A mid high unemployment and a credit freeze that has delayed or eliminated construction plans, a dip in cement consumption drove down prices during the first half of 2010. Cement prices have fallen in six of the last seven months, including relatively large monthly declines of 1.5% in April and 1.4% in May, according to the Bureau of Labor Statistics’ producer price index.
“The declines are getting steeper,” says Armine Thompson, construction materials analyst for the Washington, D.C.-based forecasting firm IHS Global Insight. In May, cement prices were 6.8% below a year ago. Ready-mix concrete prices are following a similar pattern and, in May, were 2.7% below 2009’s level, according to BLS.
However, cement and concrete prices may be close to bottoming out, says Thompson. “We have seen domestic shipments start to increase over the last few months, and in April, shipments were up 10% over a year ago,” she says. “Prices usually lag shipments a bit, so we expect to see cement prices level off near the end of the year.” Thompson predicts cement prices in the fourth quarter of this year will be only 0.1% lower than the fourth quarter of 2009.
The Portland Cement Association, Skokie, Ill., is forecasting a small 3-million to 5-million metric-tonne increase in overall U.S. cement consumption in 2010. Much of the current boost in shipments is coming from federal stimulus spending. In May, total stimulus spending was $941 million, a 48.8% increase from the level in April.
PCA expects stimulus spending combined with a stronger residential market, greater transportation investment and job growth will all help to ratchet up total U.S. consumption between 2010 and 2014, bringing it near to the industry highs of 2005 and 2006, which would be a major turnaround for the industry.
Last year, commercial building cement consumption reached a 38-year low at just over 60 million tonnes, causing low kiln use rates, extended plant downtimes and high inventory levels, says PCA chief economist Edward J. Sullivan.
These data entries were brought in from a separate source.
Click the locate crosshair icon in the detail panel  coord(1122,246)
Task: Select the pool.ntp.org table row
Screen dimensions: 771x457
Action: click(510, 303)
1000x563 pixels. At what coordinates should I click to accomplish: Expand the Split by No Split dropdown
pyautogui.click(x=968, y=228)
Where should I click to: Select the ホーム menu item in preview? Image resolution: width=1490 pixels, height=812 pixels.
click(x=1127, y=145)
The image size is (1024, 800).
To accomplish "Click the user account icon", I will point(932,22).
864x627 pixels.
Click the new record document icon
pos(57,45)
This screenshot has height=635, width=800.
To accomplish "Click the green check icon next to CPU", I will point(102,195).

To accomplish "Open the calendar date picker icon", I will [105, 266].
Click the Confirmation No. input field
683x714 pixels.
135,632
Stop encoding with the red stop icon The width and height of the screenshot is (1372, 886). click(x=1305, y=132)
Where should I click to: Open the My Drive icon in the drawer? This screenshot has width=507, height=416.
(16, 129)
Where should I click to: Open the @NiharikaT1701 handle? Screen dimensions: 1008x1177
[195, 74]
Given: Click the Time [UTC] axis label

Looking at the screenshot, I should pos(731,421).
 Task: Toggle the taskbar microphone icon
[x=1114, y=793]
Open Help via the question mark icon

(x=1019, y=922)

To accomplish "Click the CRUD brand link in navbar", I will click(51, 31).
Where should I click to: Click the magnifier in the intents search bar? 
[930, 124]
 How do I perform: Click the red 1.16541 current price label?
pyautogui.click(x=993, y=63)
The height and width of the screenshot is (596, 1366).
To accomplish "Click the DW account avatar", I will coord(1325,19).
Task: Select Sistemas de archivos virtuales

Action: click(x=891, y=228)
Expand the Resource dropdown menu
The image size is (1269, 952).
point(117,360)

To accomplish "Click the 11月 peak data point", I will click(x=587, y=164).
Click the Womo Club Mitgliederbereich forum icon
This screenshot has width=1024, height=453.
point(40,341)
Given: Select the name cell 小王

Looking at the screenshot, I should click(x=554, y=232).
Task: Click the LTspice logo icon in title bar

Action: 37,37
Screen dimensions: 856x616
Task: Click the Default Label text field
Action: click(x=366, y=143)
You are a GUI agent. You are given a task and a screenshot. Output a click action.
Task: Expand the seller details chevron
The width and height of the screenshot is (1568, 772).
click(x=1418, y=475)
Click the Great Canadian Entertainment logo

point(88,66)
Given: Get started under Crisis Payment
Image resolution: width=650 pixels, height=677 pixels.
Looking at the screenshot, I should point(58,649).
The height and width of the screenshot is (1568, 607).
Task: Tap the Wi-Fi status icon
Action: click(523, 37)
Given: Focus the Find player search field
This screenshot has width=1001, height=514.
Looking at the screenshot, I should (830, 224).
Like many cement producers looking to cut back, Zurich-based Holcim Ltd. responded by closing a Missouri plant and a Michigan plant and stopping production at its Iowa and Mississippi plants in the last four years. Cemex SAB de CV, Garza Garcia, Mexico, this year announced plans to close its Davenport, Calif., plant.
“Cement capacity is now plentiful,” says Will Hill, managing director of Raleigh, N.C.-based FMI Corp. “Just a few short years ago, allocations and shortages were common across the United States. With the opening and expansion of several plants, this will not be an issue for several years out.”
Holcim is making a billion-dollar bet on that outlook. The company this month opened a new, $1-billion single-kiln cement plant, based in Bloomsdale, Mo., along the Mississippi River. The 4-million-tonne annual capacity facility—touted as one of the world’s largest—debuts during a multidecade low in cement demand. The new plant will more than make up for the four plant closures, the combined capacity of which was about 3.7 million tonnes a year. Holcim began construction of the new plant during boom times in 2006. “[I’m] banking on cement demand to improve in 2011,” says Holcim U.S. President Bernard Tarver.
“Construction is down, which means cement supplies are up,” says Mike Olson, president of Olson Precast Co., a Phoenix-based concrete contractor. “Pricing doesn’t have much effect on how much cement we use so much as the specifications and design provided by the owner.”
The steep decline in cement prices have some owners reconsidering concrete as a cost-competitive asphalt alternative for street and highway construction, which accounts for about 30% of all cement consumption, says PCA.
“With the drop in prices, we almost doubled the number of projects planned with our stimulus monies because the bids were so competitive,” says Scott Magruder, spokesman for the Nevada Dept. of Transportation. “We currently are considering concrete paving—as opposed to asphalt—on our Interstate 580 freeway project, between Reno and Carson City, due to pricing.”